I had an interesting call last night from the editor of the student paper I help advise. Seems a local media outlet had published a story that said many athletes on the school’s big-time sports teams had been using their scholarship money, which was meant to go toward rent and books, for things like mopeds and beer. The kid was worried he’d been scooped and so he sent a reporter after the story and the reporter turned up enough to put together a story for the paper. The editor then wondered if it really was a story, so he called me to bat it around.
In the discussion, I learned that what the athletes were doing wasn’t illegal (nor did the original story claim it was). The money apparently came to them in the form of a check or direct deposit in the amount that was slated to cover the costs of room and books and such. They were told what it was for, but weren’t commanded to use it for such a reason. The editor was arguing that people would be interested in the story, so it probably was a story. I pushed back with the idea that regular students (myself included a long time ago) probably got scholarships and spent the money on stupid crap and that didn’t make the paper. During my doctoral program, I got a pretty heady stipend for doing some teaching and being a graduate researchslave assistant. I can guarantee you, a goodly amount of that money landed on the bar of my local pool hall. (To be fair, I also used some of it to save for a wedding. The Missus and I pretty much ate nothing but Ramen for 18 months as we each put away 1/3 of our net income each month so we could blow it on the best party we could ever hope for. It was totally worth it.)
In the end, we decided that it probably wasn’t really a story, but it left me thinking. We hold athletes to higher standards because they are in the public eye. To some degree, they don’t do a hell of a lot to help themselves, especially at the professional level. There are things athletes do that are criminal, such as Donte Stallworth’s DUI. (As a Browns fan, I’m praying that Stallworth’s mug shot eventually surfaces so they can stop using the picture of him in his Browns jersey for every story about the vehicular manslaughter trial.) There are things they do that are publicly crazy, like the idiot who tried to climb through the drive-through window at Taco Bell after they shorted him a chalupa. (‘Roids, anyone?) There are things they do that are morally bereft, like the stories that keep surfacing about guys like Travis Henry, who has about 1,242,523 kids by just as many women. (Note to Travis: It’s called a condom. Use one. Also, realize that women aren’t vending machines.)
However, there seems to be a trend of having low-grade levels of stupidity leading to hand-wringing and moral outrage when it comes to athletes. I think about this every time I see stories about how collegeathletes are skipping classor blowing scholarship money on beer.

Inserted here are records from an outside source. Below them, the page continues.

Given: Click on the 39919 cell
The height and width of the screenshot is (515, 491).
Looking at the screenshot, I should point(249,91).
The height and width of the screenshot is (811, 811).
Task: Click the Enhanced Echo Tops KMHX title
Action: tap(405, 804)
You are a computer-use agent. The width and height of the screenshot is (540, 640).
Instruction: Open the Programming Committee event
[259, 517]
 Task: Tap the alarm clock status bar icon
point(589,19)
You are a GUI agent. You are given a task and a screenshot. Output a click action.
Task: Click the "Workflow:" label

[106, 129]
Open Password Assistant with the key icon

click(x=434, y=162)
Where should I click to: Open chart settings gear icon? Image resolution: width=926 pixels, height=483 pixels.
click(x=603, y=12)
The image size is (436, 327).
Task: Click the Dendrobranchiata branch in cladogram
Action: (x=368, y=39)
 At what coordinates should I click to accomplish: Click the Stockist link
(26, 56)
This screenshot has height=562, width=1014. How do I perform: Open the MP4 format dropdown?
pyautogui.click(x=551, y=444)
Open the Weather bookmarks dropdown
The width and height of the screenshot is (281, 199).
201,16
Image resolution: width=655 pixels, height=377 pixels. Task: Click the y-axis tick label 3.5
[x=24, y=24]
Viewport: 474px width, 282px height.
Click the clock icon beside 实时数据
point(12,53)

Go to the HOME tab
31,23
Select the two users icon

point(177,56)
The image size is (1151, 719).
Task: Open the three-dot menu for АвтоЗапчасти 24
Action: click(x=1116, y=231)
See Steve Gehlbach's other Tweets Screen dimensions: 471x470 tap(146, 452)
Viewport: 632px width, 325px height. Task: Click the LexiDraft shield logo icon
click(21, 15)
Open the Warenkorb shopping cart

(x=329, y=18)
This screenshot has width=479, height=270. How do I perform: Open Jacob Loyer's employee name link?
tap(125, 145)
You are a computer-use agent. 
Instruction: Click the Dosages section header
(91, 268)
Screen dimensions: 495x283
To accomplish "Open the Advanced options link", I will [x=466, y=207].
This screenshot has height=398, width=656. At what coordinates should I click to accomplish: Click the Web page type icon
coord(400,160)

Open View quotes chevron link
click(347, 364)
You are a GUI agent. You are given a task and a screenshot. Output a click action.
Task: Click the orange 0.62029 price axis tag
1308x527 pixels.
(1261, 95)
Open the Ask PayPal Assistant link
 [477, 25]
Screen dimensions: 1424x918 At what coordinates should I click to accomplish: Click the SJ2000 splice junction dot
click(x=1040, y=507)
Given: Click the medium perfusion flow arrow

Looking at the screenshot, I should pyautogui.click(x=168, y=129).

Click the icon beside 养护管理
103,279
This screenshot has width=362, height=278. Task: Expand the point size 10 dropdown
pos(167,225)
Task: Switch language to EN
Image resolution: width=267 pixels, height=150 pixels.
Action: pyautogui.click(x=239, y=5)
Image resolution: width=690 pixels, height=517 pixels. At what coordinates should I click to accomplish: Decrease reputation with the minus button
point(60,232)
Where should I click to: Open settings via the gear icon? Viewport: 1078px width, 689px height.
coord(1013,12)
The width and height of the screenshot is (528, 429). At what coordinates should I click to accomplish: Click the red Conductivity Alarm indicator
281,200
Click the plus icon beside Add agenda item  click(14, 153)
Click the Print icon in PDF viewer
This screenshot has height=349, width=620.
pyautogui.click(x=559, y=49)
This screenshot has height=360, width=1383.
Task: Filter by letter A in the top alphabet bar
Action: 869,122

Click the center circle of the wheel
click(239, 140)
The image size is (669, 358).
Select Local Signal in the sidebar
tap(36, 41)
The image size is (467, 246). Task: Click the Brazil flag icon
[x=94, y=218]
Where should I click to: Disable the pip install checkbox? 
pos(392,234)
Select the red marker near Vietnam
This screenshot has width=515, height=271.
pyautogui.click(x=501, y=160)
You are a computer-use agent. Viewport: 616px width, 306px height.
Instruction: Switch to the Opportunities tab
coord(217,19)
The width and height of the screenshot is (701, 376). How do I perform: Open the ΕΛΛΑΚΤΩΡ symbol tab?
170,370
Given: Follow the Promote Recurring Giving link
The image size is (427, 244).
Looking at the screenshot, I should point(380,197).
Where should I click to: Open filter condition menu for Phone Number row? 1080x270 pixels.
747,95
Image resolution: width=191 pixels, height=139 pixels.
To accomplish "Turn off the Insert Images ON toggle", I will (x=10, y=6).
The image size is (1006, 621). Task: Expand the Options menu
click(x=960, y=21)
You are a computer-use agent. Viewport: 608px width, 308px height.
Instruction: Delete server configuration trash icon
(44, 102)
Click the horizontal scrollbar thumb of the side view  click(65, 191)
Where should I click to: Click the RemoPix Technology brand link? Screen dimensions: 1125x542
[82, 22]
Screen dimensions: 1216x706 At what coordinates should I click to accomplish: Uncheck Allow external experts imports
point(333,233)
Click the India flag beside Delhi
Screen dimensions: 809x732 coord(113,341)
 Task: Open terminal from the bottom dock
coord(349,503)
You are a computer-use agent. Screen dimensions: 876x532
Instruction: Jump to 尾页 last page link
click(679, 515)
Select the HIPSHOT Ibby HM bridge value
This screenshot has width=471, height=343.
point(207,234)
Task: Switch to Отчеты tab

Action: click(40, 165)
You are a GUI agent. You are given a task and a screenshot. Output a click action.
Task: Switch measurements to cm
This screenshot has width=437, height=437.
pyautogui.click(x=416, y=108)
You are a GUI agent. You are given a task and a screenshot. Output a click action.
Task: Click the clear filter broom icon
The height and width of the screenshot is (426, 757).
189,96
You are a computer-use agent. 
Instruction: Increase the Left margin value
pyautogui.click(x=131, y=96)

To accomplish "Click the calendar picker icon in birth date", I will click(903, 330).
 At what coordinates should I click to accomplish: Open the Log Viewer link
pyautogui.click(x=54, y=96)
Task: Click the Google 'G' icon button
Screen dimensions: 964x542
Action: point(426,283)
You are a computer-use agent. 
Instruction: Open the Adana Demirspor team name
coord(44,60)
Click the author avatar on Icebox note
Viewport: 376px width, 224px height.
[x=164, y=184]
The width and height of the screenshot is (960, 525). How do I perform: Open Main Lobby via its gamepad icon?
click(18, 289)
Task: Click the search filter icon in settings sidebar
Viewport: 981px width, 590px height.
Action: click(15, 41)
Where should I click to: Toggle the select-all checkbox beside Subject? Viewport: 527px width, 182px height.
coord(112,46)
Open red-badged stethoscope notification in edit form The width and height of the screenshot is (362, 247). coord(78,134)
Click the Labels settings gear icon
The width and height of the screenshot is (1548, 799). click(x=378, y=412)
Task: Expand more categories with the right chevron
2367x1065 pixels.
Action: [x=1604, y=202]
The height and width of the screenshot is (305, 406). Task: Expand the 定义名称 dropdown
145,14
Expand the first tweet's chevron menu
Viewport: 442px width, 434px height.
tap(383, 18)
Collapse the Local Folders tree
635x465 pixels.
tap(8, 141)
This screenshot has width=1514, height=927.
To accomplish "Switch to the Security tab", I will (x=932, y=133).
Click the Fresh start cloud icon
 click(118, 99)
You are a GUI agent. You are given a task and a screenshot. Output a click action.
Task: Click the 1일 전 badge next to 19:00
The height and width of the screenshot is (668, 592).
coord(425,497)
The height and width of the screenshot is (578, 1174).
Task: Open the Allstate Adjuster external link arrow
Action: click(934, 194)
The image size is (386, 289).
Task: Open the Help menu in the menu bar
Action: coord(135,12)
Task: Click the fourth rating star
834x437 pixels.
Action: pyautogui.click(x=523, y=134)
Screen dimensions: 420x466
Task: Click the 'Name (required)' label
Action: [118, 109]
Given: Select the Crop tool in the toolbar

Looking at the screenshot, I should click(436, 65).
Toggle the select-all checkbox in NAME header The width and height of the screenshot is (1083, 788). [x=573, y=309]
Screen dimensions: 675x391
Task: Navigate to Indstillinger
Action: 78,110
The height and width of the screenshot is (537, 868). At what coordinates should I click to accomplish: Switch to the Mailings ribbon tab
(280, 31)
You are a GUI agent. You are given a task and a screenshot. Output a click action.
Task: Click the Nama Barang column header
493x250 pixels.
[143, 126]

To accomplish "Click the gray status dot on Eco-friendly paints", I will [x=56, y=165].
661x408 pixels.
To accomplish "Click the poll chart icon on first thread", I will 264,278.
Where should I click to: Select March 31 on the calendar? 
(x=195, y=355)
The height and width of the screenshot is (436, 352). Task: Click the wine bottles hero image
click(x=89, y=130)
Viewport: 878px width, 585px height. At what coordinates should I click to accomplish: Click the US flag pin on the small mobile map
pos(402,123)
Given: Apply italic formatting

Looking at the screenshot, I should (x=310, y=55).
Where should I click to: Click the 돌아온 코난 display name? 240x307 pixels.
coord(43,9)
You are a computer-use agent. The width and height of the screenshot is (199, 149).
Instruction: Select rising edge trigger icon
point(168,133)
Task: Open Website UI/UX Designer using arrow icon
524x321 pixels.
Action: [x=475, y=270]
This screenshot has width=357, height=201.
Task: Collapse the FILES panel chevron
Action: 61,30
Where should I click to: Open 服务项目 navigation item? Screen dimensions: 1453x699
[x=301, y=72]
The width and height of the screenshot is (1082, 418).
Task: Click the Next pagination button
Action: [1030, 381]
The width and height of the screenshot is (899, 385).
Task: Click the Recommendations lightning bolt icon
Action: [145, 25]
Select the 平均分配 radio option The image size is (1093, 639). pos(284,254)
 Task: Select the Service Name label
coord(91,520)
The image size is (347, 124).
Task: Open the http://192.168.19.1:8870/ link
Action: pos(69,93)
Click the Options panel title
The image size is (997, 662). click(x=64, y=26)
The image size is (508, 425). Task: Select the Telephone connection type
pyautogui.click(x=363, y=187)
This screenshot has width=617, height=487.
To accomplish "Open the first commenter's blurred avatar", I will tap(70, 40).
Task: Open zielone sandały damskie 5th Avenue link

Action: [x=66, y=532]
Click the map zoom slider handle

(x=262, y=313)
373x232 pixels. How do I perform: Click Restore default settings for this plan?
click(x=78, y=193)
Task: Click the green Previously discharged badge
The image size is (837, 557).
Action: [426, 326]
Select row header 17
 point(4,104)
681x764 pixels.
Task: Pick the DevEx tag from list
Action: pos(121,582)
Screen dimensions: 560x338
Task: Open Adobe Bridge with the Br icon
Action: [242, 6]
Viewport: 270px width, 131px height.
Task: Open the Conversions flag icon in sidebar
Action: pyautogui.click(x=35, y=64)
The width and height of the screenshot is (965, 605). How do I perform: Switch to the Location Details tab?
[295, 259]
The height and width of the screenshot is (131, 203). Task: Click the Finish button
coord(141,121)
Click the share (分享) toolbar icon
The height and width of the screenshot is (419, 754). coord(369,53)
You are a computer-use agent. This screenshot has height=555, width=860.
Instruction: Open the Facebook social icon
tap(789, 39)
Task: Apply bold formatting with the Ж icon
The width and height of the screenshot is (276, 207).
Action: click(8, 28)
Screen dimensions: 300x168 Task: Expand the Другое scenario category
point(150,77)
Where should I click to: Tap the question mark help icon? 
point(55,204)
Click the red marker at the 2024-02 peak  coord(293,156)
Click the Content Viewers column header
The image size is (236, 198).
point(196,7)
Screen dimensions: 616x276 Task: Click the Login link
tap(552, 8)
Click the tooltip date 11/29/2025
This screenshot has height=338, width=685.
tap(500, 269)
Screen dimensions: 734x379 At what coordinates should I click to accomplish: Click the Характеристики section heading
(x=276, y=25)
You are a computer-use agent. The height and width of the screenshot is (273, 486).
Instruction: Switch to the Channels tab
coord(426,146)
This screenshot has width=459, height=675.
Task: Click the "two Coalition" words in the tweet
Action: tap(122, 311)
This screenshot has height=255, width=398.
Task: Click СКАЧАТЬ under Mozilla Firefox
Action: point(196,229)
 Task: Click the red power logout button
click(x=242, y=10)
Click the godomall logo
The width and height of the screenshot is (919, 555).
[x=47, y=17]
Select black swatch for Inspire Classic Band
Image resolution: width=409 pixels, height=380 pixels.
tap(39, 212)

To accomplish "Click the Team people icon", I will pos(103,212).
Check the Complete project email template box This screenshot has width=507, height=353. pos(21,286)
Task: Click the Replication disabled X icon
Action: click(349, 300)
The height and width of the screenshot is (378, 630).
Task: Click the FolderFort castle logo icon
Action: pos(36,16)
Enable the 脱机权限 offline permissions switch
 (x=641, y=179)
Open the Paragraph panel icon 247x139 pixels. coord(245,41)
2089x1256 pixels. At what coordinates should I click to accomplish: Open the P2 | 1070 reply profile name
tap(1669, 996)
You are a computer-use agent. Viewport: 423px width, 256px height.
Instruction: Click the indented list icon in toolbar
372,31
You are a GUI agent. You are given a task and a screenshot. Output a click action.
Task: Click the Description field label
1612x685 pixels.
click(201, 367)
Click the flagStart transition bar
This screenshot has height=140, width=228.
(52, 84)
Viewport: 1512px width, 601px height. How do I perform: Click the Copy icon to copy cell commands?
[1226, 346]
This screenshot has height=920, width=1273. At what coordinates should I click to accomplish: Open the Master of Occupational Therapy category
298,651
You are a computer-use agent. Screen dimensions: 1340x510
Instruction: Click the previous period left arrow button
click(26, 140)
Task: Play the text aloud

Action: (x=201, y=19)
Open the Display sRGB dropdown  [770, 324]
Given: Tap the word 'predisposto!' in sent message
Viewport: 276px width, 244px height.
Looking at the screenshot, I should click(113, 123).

We get calls for investigations, arguments against the culture of entitlement and then we go home and watch the Final Four and cheer like hell.
If we really believe that the use of money provided for scholarships like these deserves scrutiny for stupidity, I’m fine with that. If that’s the case, however, let’s be consistent across the board. I’ve yet to see anyone investigate a program like the one in Wisconsin, where valedictorians get a big chunk of their tuition paid for if they attend a state school. You can’t tell me that one of those kids didn’t find beer, weed or sex at college and suddenly drop off the GPA grid.
College is a time in which we do stupid things. It’s how we smarten up for later in life. The scar above your eye from the time you puked so hard on your 21st birthday that you slammed your head into the toilet bowl reminds you not to drink that much any more (or at least put the padded seat down when you do). The time you walked in to a midterm that you didn’t know was going on because you blew off four weeks of class taught you to pay more attention to your surroundings. The “Vanilla Ice Posse Member” tattoo you have on your shoulder reminds you that you should never match fleeting trends with remarkable permanency. Dumb is dumb, but none of this is illegal.
Being stupid is not a crime. And it’s probably not a news story either.